TASK GOAL: Go over the data and copy out each line with "accomplish" in it.

SUPPLIED DATA:
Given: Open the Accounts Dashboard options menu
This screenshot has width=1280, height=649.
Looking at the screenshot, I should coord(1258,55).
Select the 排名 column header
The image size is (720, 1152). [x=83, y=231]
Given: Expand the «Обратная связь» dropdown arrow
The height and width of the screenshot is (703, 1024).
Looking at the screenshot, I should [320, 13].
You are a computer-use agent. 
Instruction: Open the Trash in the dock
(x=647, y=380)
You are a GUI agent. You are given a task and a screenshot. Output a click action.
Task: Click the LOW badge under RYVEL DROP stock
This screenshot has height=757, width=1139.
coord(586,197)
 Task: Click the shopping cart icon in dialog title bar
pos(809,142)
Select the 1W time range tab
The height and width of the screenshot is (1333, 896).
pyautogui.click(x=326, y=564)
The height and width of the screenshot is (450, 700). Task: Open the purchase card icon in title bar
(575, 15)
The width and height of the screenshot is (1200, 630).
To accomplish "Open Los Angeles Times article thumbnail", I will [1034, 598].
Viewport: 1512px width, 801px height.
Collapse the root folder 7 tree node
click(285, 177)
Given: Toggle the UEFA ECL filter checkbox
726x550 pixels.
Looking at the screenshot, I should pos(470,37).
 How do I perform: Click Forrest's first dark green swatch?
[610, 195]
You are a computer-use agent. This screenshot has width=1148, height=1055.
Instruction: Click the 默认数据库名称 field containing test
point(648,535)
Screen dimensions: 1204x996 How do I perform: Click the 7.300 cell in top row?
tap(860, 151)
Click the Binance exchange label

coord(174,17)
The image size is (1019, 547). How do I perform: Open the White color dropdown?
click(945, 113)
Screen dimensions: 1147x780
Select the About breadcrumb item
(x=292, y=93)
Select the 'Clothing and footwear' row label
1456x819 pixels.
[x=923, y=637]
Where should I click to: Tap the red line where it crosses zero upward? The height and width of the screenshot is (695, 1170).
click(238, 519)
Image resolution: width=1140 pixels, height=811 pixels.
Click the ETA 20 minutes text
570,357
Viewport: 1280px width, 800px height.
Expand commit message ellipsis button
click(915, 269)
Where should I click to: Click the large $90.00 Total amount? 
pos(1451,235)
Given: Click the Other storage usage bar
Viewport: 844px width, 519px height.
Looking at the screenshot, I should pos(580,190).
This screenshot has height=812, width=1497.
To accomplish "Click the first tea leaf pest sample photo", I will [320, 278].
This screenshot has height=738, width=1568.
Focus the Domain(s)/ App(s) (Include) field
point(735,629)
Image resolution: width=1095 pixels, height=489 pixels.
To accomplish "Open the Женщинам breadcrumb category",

TASK RESPONSE:
To accomplish "Open Los Angeles Times article thumbnail", I will [1034, 598].
To accomplish "Click the first tea leaf pest sample photo", I will [320, 278].
To accomplish "Open the Женщинам breadcrumb category",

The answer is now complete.